▸ **EXERCISE BRIEF**:
Return the full listing, character for character.

▸ **MATERIAL SHOWN**:
▬▬▬
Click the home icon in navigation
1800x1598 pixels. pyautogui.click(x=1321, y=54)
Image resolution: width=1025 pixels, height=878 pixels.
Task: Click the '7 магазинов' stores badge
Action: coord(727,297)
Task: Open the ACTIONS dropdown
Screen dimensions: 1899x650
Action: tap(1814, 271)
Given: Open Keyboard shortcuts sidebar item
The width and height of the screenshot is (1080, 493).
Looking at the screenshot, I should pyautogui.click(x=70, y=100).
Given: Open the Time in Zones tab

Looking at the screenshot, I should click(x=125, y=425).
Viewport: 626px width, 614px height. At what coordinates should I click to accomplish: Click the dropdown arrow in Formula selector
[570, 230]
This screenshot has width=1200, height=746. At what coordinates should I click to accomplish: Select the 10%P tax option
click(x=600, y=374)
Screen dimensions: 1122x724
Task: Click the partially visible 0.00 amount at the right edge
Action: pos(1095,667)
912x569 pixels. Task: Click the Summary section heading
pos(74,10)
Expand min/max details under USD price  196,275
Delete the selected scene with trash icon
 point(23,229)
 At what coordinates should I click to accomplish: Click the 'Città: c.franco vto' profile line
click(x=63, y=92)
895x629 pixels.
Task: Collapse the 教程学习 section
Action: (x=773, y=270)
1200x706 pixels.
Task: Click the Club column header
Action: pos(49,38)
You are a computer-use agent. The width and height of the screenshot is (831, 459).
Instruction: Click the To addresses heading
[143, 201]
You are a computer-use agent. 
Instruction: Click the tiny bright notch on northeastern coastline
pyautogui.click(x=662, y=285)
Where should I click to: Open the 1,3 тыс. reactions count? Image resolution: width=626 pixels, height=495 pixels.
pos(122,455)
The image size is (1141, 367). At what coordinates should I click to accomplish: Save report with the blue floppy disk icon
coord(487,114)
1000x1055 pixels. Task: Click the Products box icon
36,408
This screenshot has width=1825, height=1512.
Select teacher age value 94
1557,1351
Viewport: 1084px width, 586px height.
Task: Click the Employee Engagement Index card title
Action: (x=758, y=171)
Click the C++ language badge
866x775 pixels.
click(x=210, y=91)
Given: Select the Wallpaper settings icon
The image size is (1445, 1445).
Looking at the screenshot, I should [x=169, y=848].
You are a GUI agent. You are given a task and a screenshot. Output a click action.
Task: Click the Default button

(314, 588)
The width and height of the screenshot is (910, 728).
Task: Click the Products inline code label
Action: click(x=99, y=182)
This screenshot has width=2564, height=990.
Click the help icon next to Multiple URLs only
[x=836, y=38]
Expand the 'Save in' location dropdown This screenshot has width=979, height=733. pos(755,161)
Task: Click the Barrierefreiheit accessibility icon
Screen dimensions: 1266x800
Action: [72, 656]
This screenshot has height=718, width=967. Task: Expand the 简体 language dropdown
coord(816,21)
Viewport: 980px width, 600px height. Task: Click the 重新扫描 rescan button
▬▬▬
▸ **RESPONSE TO THE TASK**:
Click the home icon in navigation
1800x1598 pixels. pyautogui.click(x=1321, y=54)
Image resolution: width=1025 pixels, height=878 pixels.
Task: Click the '7 магазинов' stores badge
Action: coord(727,297)
Task: Open the ACTIONS dropdown
Screen dimensions: 1899x650
Action: tap(1814, 271)
Given: Open Keyboard shortcuts sidebar item
The width and height of the screenshot is (1080, 493).
Looking at the screenshot, I should pyautogui.click(x=70, y=100).
Given: Open the Time in Zones tab

Looking at the screenshot, I should click(x=125, y=425).
Viewport: 626px width, 614px height. At what coordinates should I click to accomplish: Click the dropdown arrow in Formula selector
[570, 230]
This screenshot has width=1200, height=746. At what coordinates should I click to accomplish: Select the 10%P tax option
click(x=600, y=374)
Screen dimensions: 1122x724
Task: Click the partially visible 0.00 amount at the right edge
Action: pos(1095,667)
912x569 pixels. Task: Click the Summary section heading
pos(74,10)
Expand min/max details under USD price  196,275
Delete the selected scene with trash icon
 point(23,229)
 At what coordinates should I click to accomplish: Click the 'Città: c.franco vto' profile line
click(x=63, y=92)
895x629 pixels.
Task: Collapse the 教程学习 section
Action: (x=773, y=270)
1200x706 pixels.
Task: Click the Club column header
Action: pos(49,38)
You are a computer-use agent. The width and height of the screenshot is (831, 459).
Instruction: Click the To addresses heading
[143, 201]
You are a computer-use agent. 
Instruction: Click the tiny bright notch on northeastern coastline
pyautogui.click(x=662, y=285)
Where should I click to: Open the 1,3 тыс. reactions count? Image resolution: width=626 pixels, height=495 pixels.
pos(122,455)
The image size is (1141, 367). At what coordinates should I click to accomplish: Save report with the blue floppy disk icon
coord(487,114)
1000x1055 pixels. Task: Click the Products box icon
36,408
This screenshot has width=1825, height=1512.
Select teacher age value 94
1557,1351
Viewport: 1084px width, 586px height.
Task: Click the Employee Engagement Index card title
Action: (x=758, y=171)
Click the C++ language badge
866x775 pixels.
click(x=210, y=91)
Given: Select the Wallpaper settings icon
The image size is (1445, 1445).
Looking at the screenshot, I should [x=169, y=848].
You are a GUI agent. You are given a task and a screenshot. Output a click action.
Task: Click the Default button

(314, 588)
The width and height of the screenshot is (910, 728).
Task: Click the Products inline code label
Action: click(x=99, y=182)
This screenshot has width=2564, height=990.
Click the help icon next to Multiple URLs only
[x=836, y=38]
Expand the 'Save in' location dropdown This screenshot has width=979, height=733. pos(755,161)
Task: Click the Barrierefreiheit accessibility icon
Screen dimensions: 1266x800
Action: [72, 656]
This screenshot has height=718, width=967. Task: Expand the 简体 language dropdown
coord(816,21)
Viewport: 980px width, 600px height. Task: Click the 重新扫描 rescan button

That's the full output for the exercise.